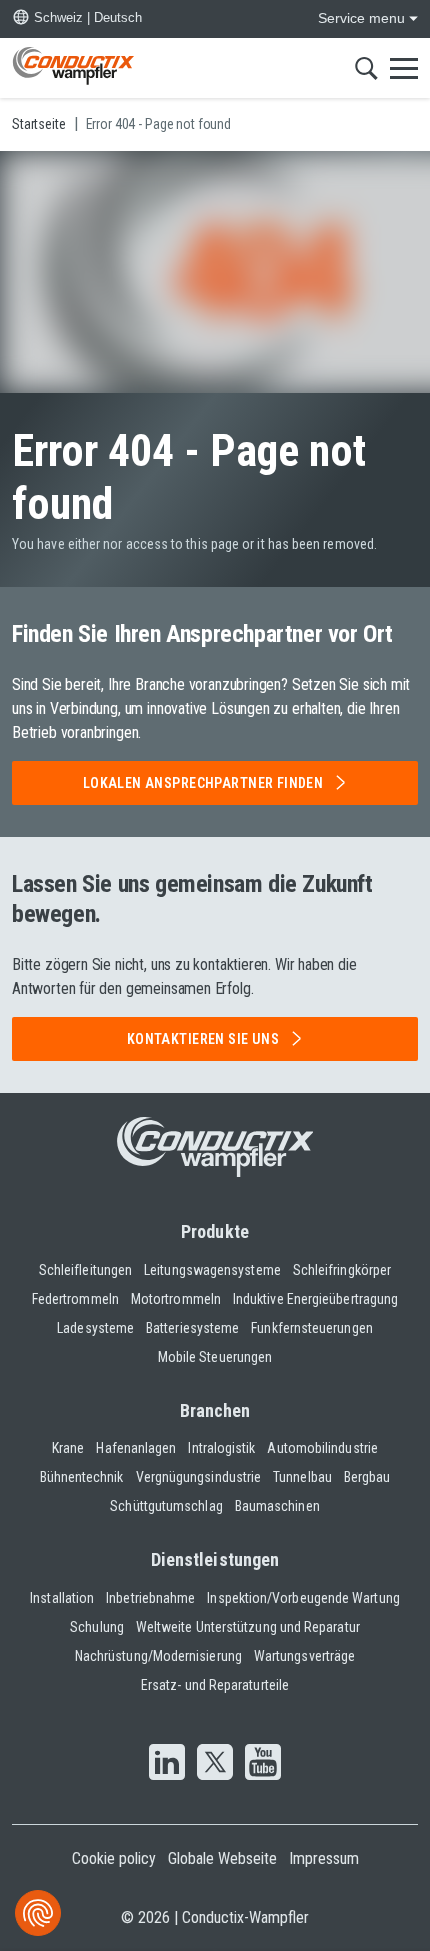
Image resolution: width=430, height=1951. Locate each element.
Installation (62, 1598)
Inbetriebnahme (150, 1598)
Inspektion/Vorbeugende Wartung (303, 1598)
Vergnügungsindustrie (199, 1477)
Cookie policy (114, 1858)
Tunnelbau (302, 1477)
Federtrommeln (75, 1299)
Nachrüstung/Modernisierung (158, 1656)
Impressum (324, 1858)
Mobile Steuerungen (215, 1357)
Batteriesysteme (192, 1328)
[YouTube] (263, 1764)
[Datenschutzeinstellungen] (38, 1913)
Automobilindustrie (322, 1448)
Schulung (97, 1627)
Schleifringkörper (342, 1270)
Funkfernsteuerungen (312, 1328)
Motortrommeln (176, 1299)
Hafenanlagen (136, 1448)
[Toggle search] (366, 68)
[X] (215, 1764)
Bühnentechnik (82, 1477)
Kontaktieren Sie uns (203, 1039)
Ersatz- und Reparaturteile (215, 1685)
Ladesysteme (95, 1328)
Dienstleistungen (215, 1559)
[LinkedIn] (167, 1764)
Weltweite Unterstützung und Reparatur (248, 1627)
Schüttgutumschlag (166, 1506)
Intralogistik (221, 1448)
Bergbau (367, 1477)
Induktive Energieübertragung (315, 1299)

**REQUIRED WORK**
All lines from the one containing "Tunnelbau (302, 1477)" through the end of the data, and no others, are to be given again word for word.

**ANSWER FOR THE TASK**
Tunnelbau (302, 1477)
Federtrommeln (75, 1299)
Nachrüstung/Modernisierung (158, 1656)
Impressum (324, 1858)
Mobile Steuerungen (215, 1357)
Batteriesysteme (192, 1328)
[YouTube] (263, 1764)
[Datenschutzeinstellungen] (38, 1913)
Automobilindustrie (322, 1448)
Schulung (97, 1627)
Schleifringkörper (342, 1270)
Funkfernsteuerungen (312, 1328)
Motortrommeln (176, 1299)
Hafenanlagen (136, 1448)
[Toggle search] (366, 68)
[X] (215, 1764)
Bühnentechnik (82, 1477)
Kontaktieren Sie uns (203, 1039)
Ersatz- und Reparaturteile (215, 1685)
Ladesysteme (95, 1328)
Dienstleistungen (215, 1559)
[LinkedIn] (167, 1764)
Weltweite Unterstützung und Reparatur (248, 1627)
Schüttgutumschlag (166, 1506)
Intralogistik (221, 1448)
Bergbau (367, 1477)
Induktive Energieübertragung (315, 1299)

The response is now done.